The idea of someone uncontrollably turning into a man-eating monster is scary. Giant killer wolves are also scary. So reasonably, a werewolf, which combines two scary things, should also be scary. But werewolf movies have existed for over a century, and werewolf stories have existed for much longer. The passage of time and our culture’s exposure to werewolf content has watered down the fear people once associated with the beasts. There is no doubt that werewolves as a concept are still scary, and the presence of one would be terrifying in reality. But in the mind of the modern movie-goer, these horrifying monsters have been largely reduced to Scooby Doo villains, toy dolls, and embarrassing teen romances. For a 2022 werewolf horror movie to succeed, it has to overcome this stigma and offer the audience something unique and deeply scary. The Cursed didn’t provide this.

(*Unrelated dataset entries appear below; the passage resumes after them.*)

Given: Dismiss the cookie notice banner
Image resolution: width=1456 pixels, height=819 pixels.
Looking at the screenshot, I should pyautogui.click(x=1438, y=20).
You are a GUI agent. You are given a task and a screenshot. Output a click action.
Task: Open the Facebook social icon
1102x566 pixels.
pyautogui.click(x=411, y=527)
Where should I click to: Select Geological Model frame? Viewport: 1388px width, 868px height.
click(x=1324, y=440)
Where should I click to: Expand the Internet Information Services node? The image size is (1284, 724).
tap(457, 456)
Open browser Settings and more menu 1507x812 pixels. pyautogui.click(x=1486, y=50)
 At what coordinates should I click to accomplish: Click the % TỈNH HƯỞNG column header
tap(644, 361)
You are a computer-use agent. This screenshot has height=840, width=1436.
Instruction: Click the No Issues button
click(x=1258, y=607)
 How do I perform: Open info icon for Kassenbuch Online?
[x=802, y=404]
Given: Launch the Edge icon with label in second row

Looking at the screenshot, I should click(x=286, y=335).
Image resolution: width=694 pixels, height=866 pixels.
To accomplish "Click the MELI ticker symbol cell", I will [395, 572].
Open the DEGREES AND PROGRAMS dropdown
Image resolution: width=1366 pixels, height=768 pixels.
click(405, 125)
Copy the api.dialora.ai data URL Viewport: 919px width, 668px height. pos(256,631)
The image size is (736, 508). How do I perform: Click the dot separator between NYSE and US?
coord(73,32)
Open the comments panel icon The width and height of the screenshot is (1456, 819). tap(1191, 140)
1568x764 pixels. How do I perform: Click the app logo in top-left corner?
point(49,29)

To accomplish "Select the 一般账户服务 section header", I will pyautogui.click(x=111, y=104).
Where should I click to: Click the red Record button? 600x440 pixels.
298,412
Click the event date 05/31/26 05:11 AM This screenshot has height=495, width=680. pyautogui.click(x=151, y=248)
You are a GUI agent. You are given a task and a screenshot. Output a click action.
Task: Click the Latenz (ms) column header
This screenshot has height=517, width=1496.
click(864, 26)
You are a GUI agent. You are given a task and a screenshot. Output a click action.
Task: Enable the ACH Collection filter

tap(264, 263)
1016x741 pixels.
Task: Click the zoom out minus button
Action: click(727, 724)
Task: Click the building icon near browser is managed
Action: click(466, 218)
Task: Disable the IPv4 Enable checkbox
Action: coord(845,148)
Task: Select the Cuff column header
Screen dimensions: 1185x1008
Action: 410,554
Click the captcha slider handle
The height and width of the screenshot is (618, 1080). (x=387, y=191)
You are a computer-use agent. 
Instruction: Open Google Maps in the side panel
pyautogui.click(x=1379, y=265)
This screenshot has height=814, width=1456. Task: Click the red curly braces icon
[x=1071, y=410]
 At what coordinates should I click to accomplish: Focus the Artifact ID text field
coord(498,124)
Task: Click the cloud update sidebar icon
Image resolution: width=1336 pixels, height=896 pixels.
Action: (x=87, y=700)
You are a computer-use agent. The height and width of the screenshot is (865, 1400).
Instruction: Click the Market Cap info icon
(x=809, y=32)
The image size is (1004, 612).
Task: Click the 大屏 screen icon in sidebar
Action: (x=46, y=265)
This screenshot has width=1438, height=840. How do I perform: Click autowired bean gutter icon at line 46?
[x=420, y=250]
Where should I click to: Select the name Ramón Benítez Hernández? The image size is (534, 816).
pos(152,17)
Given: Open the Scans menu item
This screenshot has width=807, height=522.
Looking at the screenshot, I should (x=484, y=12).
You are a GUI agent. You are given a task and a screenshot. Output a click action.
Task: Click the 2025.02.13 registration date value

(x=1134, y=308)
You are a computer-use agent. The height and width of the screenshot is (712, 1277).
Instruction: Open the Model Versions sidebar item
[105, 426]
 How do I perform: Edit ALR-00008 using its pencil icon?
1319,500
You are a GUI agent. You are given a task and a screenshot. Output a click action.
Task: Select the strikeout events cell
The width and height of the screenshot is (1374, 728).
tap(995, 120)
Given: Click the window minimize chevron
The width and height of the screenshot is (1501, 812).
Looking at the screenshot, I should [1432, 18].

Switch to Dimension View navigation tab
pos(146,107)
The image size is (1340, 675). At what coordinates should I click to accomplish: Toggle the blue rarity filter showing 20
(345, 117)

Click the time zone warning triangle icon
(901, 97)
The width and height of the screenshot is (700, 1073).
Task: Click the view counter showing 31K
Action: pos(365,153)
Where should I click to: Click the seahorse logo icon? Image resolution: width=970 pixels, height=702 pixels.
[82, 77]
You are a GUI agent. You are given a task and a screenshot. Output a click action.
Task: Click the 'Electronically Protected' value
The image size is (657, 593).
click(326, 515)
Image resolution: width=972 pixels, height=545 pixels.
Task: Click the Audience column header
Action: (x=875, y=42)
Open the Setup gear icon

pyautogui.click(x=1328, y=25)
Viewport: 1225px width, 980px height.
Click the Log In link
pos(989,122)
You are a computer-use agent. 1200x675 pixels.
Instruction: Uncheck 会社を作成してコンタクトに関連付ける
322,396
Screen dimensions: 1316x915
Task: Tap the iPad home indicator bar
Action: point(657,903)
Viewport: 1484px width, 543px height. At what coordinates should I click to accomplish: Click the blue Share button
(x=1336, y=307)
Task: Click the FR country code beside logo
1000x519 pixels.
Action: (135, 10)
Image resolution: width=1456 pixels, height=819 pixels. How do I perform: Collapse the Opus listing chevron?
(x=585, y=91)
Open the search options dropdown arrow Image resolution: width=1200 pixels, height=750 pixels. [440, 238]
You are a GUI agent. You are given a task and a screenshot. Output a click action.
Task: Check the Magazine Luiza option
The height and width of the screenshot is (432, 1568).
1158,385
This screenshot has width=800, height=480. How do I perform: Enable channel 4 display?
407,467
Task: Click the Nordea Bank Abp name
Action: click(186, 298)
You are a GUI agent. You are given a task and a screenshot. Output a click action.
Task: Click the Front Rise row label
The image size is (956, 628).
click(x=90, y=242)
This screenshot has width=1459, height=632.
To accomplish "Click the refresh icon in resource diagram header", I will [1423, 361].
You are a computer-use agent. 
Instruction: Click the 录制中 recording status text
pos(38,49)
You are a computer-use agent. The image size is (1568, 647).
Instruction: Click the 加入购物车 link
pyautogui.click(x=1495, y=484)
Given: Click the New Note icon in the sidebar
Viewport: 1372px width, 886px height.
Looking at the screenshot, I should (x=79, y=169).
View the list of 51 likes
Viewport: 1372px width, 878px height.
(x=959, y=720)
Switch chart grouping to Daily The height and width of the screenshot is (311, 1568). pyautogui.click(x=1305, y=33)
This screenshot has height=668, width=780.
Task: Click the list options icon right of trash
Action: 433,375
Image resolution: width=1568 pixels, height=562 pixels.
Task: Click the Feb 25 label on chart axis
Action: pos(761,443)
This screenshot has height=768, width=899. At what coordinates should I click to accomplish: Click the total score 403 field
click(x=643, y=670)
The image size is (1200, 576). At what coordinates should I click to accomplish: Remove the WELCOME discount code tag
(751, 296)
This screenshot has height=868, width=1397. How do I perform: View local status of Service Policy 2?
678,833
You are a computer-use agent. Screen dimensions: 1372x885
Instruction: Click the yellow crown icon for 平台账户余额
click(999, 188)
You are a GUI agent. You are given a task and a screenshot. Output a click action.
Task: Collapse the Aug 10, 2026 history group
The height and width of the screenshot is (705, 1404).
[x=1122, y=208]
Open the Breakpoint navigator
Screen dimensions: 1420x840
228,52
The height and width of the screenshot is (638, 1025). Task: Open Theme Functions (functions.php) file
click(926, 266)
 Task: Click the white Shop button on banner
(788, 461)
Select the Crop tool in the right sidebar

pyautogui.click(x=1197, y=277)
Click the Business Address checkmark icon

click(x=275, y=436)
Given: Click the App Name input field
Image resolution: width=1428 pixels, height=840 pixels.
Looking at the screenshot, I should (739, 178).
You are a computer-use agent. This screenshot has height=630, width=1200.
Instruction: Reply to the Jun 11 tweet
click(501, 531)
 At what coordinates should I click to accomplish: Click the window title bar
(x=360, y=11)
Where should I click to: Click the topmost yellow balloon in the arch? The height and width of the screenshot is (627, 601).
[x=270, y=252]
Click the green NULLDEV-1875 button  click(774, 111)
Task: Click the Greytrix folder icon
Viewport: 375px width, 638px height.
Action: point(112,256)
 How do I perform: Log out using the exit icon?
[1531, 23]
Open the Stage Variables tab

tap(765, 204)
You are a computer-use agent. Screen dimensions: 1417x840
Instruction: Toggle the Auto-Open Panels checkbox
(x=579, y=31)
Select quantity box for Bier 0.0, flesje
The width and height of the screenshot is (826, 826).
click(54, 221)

Before it turns into a monster movie, The Cursed attempts to be a slow-paced psychological horror that uses nightmares to explore the guilt, fear, and paranoia of its characters. After the massacre of the Roma, the townspeople begin having nightmares about the corpse scarecrow and a set of silver wolf teeth buried beneath it. The first time one of the characters has this nightmare, it’s eerie and unsettling. The audience can feel the fear the character is experiencing. The issue is, this same nightmare scene plays out nearly identically several times throughout the film. The scarecrow appears in the foggy field, the character walks around and looks scared, the same cut-and-paste video of birds flitting on the ground plays, and the teeth are dug up. This is shown over and over with very little that differentiates each appearance of the scene.

Why ‘The Cursed’ Fails as a Horror Movie

2021 The Cursed
Image Via LD Entertainament

A large part of horror, and the feeling of fear in general, is encountering something shocking, disturbing, unexpected, or unknown. Repetition acts completely opposed to these factors. In most cases, the more you see something, the less scary it becomes. So, when The Cursed shows the same nightmare sequence several times, it completely kills the scariness and becomes laughable. It was admirable of Ellis to try a slow and psychological take on the typical werewolf story. But for this to be effective, the audience has to feel the fear and uncomfortable emotions that the characters do. When the audience is laughing about seeing the same dream for a fourth time, and others are leaving the theater out of boredom, the horror is clearly not effective.

Another issue with The Cursed’s horror is its overuse of clichés. It seems as though Ellis sat down and thought of all these cliché horror movie things and then put them together. Biblical curses, Indian (Romani) burial grounds, a mysterious but knowledgeable stranger, children turning into something evil, nudity, gory violence, monsters, etc. This has all been done before and better. The Cursed doesn’t add anything substantial to the horror genre or the werewolf myth. Ellis attempted to make the story feel unique through slow pacing, a new monster design, and some additions to the traditional lore. At its core though, The Cursed is the same werewolf story audiences have seen for decades. It doesn’t arouse fear and is filled with banal tropes. Audiences will walk away from the film remembering the scenes of historical brutality and will forget the tedious nightmares and shamefully hairless werewolves.